Poliziotti aggrediti presso Ufficio Immigrazione Questura di Milano, due in ospedale

Prognosi di 5 e 10 giorni per due poliziotti aggrediti lo scorso sabato presso l’Ufficio Immigrazione; arrestato 21enne

Sabato 3 febbraio, presso l’Ufficio Immigrazione della Questura di Milano, personale operante ha tratto in arresto un cittadino gambiano del 1996, perché resosi responsabile del reato di resistenza a pubblico ufficiale, lesioni personali e interruzione di pubblico servizio.
Nello specifico “lo straniero, richiedente protezione internazionale e già destinatario della revoca delle misure di accoglienza emessa dalla prefettura di Alessandria – ha spiegato la Questura in una nota –, durante la trattazione della pratica di rinnovo del permesso di soggiorno, è risultato privo delle foto formato tessera necessarie per il rilascio del permesso”.
Per tale motivo “è stato invitato dagli operatori dello  sportello a recarsi presso il macchinario automatico self service sito al piano terra dell’Ufficio immigrazione – ha proseguito la Questura –, per consentirgli di regolarizzare la sua posizione”.
In quel momento, tuttavia, l’uomo è andato in escandescenze, proferendo frasi ingiuriose contro la Polizia.

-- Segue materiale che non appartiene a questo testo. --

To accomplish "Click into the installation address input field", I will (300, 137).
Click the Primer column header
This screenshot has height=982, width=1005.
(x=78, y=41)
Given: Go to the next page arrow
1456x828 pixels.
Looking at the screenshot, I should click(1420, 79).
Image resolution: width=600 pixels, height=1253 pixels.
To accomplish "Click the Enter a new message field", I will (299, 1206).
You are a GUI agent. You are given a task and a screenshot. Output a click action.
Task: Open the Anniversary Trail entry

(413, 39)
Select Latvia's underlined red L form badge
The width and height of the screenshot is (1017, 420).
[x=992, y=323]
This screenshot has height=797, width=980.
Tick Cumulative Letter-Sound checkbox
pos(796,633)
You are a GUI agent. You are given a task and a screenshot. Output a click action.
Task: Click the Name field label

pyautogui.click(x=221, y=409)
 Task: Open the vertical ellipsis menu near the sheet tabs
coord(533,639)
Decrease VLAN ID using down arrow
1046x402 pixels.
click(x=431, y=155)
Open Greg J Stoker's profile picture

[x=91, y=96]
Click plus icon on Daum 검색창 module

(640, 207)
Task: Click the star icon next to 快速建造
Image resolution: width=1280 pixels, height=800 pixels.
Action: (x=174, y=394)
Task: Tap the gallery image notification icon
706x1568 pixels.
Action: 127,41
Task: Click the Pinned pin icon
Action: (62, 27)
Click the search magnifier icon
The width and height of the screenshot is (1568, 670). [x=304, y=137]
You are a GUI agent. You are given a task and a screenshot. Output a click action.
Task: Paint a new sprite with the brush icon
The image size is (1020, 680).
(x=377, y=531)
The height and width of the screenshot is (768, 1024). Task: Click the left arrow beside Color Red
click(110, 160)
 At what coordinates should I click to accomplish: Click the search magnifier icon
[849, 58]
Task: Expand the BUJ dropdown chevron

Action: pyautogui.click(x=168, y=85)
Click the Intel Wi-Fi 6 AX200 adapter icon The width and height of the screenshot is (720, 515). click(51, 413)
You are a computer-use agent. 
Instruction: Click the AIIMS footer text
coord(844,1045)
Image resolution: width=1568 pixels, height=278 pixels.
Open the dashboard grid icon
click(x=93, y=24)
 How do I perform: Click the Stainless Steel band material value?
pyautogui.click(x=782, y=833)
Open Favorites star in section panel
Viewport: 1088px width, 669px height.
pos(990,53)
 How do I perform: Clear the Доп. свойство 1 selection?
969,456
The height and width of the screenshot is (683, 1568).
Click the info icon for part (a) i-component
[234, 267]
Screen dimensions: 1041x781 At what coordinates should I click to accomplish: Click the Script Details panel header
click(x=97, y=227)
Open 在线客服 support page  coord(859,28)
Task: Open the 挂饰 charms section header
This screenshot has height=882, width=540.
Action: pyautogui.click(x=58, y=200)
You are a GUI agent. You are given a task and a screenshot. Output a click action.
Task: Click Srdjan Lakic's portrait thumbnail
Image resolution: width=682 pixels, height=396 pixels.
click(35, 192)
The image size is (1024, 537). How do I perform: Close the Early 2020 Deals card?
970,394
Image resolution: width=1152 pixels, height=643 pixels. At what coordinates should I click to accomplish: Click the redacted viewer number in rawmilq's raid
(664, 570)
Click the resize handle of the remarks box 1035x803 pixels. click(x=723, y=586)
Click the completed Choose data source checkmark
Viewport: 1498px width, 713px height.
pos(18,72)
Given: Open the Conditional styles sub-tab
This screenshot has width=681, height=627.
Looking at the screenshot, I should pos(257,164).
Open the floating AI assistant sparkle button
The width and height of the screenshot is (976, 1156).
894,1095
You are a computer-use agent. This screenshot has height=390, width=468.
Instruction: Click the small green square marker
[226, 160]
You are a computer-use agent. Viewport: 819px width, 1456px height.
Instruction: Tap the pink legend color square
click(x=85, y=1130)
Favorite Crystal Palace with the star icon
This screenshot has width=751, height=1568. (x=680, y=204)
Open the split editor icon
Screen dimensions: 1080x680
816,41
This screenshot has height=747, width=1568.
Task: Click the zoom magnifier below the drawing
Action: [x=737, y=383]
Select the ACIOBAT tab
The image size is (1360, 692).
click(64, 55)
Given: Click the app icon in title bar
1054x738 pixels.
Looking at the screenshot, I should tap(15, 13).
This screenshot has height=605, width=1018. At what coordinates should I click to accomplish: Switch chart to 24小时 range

“Gli operatori, nel tentativo di tranquillizzarlo – ha specificato la Questura –, mentre lo accompagnavano all’esterno del settore rifugiati, sono stati aggrediti dello straniero. L’uomo si è scagliato prima contro un agente sferrandogli un violento pugno sul viso, facendolo cadere a terra e causandogli una profonda ferita al gomito per il quale in ospedale è stato necessario apporre 3 punti di sutura con prognosi di 10 giorni, successivamente colpendo un altro agente causandogli un trauma distorsivo contusivo alla mano destra con prognosi di 5 giorni”.
L’udienza con rito per direttissima  è stata fissata per lunedì mattina. L ufficio immigrazione si è già attivato  per richiedere al Ministero  un posto presso un CPR all’atto della scarcerazione.